Consigne: Reproduisez sans rien changer un passage du texte sur la versification allemande : commencez aux mots « Spontanément, je le » et arrêtez-vous après « appui, une respiration. ».

━━ Texte à lire

Was klingt mir so heiter
- / + - - / + -

(Eichendorff, Marmorbild)




2. Nuances significatives

La subtilité est que pour déterminer le rythme de l'ensemble du vers, on se fonde sur la présence ou non d'une syllabe faible initiale, l' Auftakt, qui détermine l'ensemble.

Exemple :
Des alten, heil'gen, dichtbelaubten Haines
- / + - + - + - + - + -
(Deuxième vers de l' Iphigénie de Goethe.)

Dans ce cas, l'accentuation faible de la première syllabe caractérise un rythme ascendant (iambique). C'est toujours le cas du vers de théâtre.

Inversement, en l'absence d' Auftakt, le rythme de l'ensemble du vers est descendant (trochaïque).
Herz, mein Herz, was soll das geben ?
+ - + - + - + -
(Goethe, Neue Liebe, neues Leben)

On maintient de ce qu'on a précédemment précisé de la dernière syllabe faible, qui n'est pas nécessairement décomptée dans le nombre total de syllabes. Le vers peut donc s'interrompre sans transgression sur une syllabe forte :
Wie in der Göttin stilles Heiligtum
- / + - + - + - + - +
(Iphigénie)

En réalité, l'accentuation est souple : le principe est surtout de ne pas placer une syllabe faible qui soit plus accentuée que la syllabe forte qui précède...




3. La rime

Comme je le stipulais déjà, elle n'est pas obligatoire - décorative. Le théâtre ne l'emploie généralement pas. La poésie bien plus souvent.

Disposition tout ce qu'il y a de plus classique : suivies/plates (aabb), croisées (abab), embrassées (abba).

A savoir, la licence de la rime dite souabe, une subtilité semblable à la fameuse "rime pour l'oeil" (une explication a posteriori du vers français qui fait toujours recette). Il s'agit ici non pas d'une contrainte, mais d'une lience.
On considère en effet pour la rime que

  • ü et i,
  • ö et e,
  • eu et ei

sont compatibles.




4.Le vers problématique

Ce vers de Lenau.

Reich' ich den Becher Wasser
("J'apporte une coupe d'eau")

Spontanément, je le scandais - / + - + - + - , sentant l'accentuation sur "ich". Ce qui est étrange, comme le soulignait avec justesse Bajazet, le verbe étant prioritairement accentué.

Qui plus est, Schumann débute sa mesure sur Reich' et ne module ni ne note d'accent sur ich, qui n'est pas non plus un point culminant - pourtant j'y sens comme un appui, une respiration.

Si j'en crois ce vers cité et analysé par Jean-Marc Pastré, mon ressenti était juste - du moins du point de vue du décompte du vers ; dans la langue parlée, c'est une autre affaire.

Tret' ich noch jetzt mir schauderndem Gefühl.
- / + - + - + - + - +

La structure est exactement la même, et le décompte identique à celui que j'avais proposé. Il est vrai qu'il s'agit du seul moyen de rendre le vers régulier, appui sur le pronom sujet manifestement facilité par l'inversion.

C'est, je pense, une licence poétique fréquente, admise comme telle.

Ce qui explique que Bajazet ait senti l'accentuation de la langue, tandis que je sentais celle du vers...

━━━━
━━ Extrait de données

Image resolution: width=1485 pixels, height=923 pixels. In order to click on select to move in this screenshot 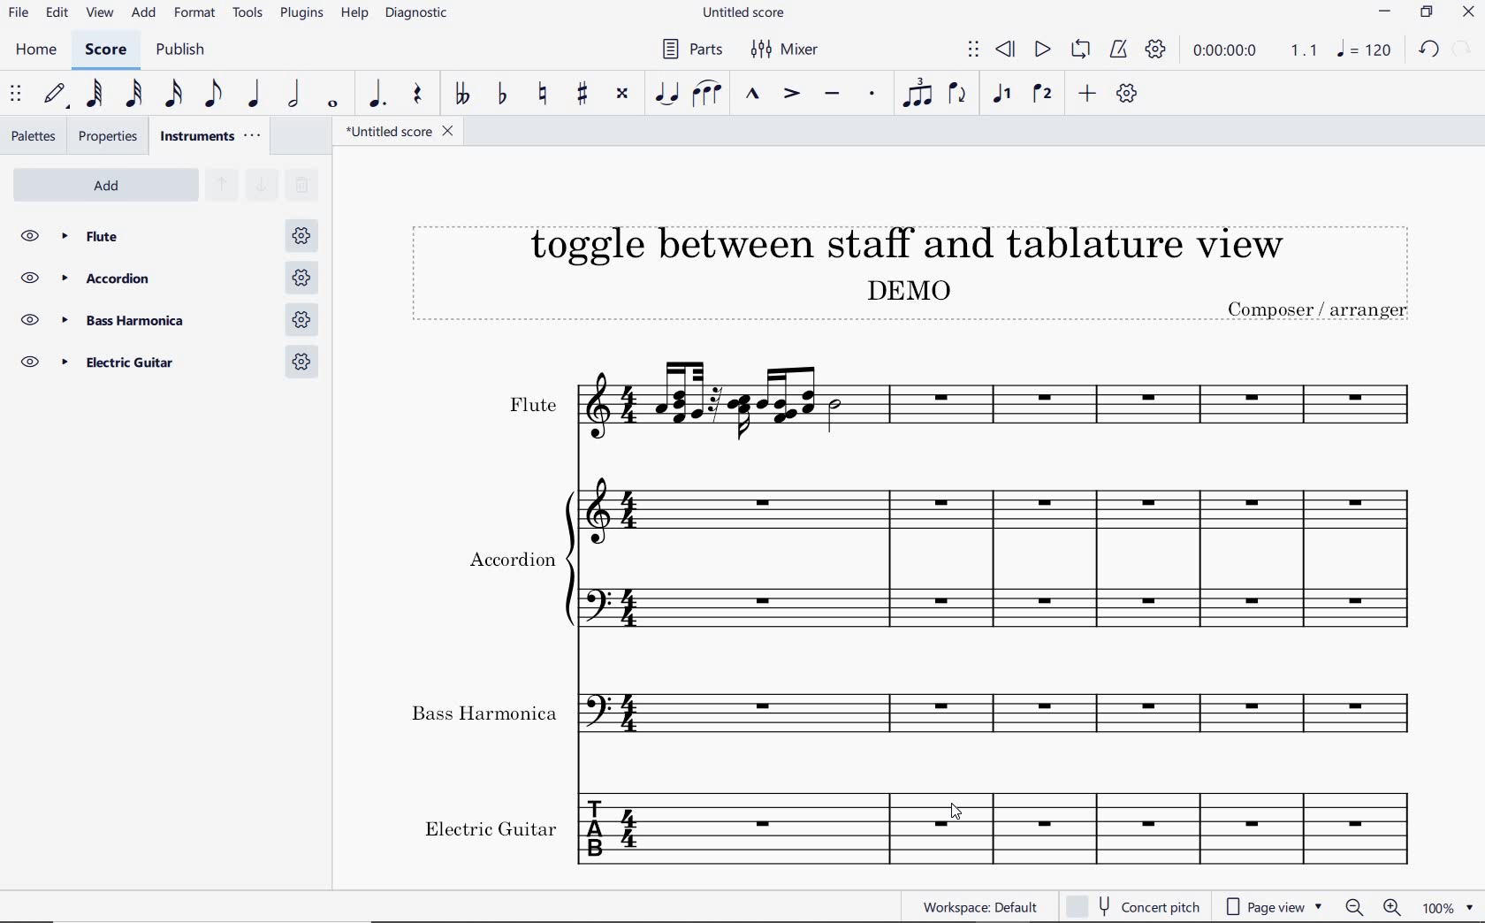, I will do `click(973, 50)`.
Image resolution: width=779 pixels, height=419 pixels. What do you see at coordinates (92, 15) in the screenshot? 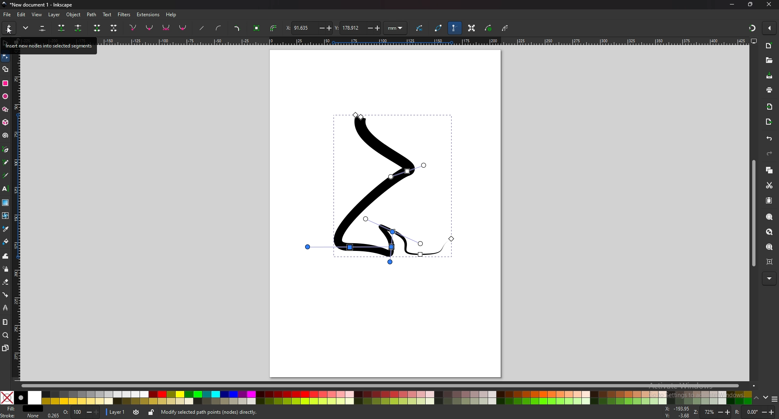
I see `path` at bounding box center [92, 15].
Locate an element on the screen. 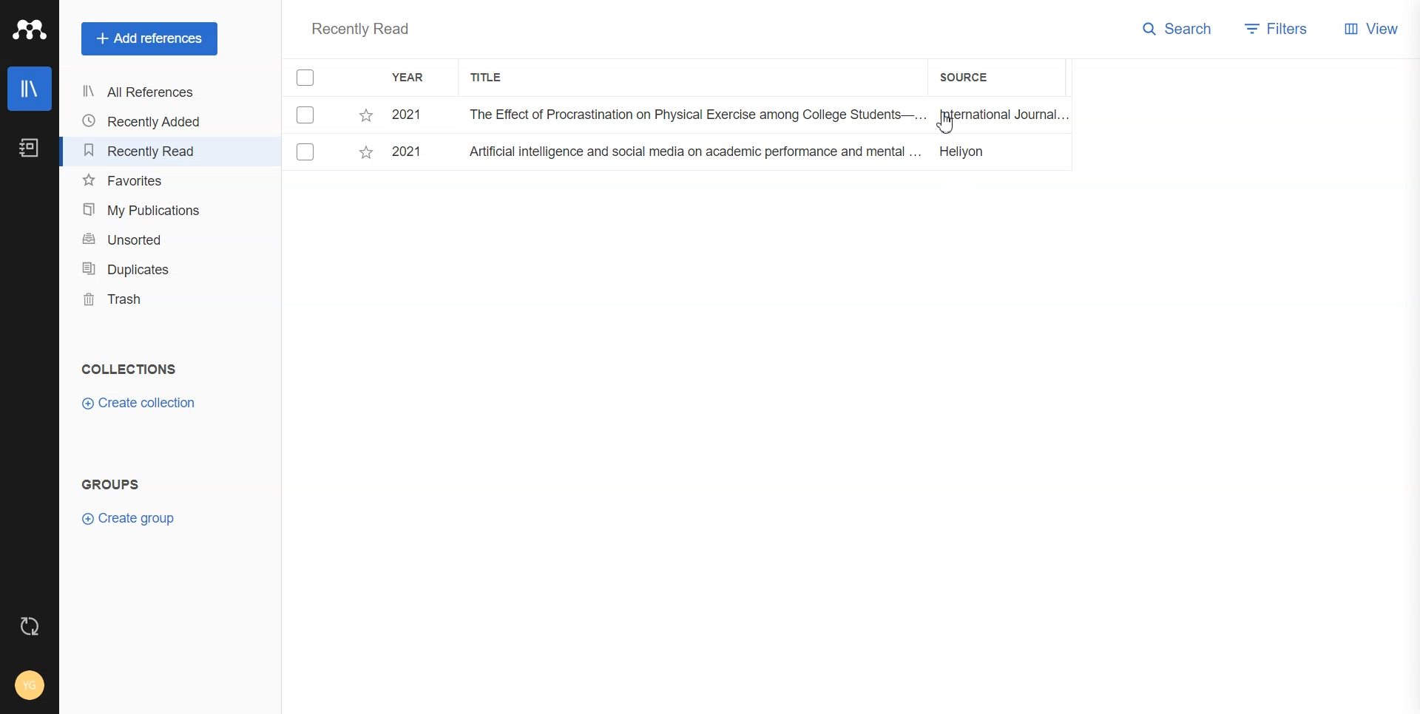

━━━━

Réponse complète:
Spontanément, je le scandais - / + - + - + - , sentant l'accentuation sur "ich". Ce qui est étrange, comme le soulignait avec justesse Bajazet, le verbe étant prioritairement accentué.

Qui plus est, Schumann débute sa mesure sur Reich' et ne module ni ne note d'accent sur ich, qui n'est pas non plus un point culminant - pourtant j'y sens comme un appui, une respiration.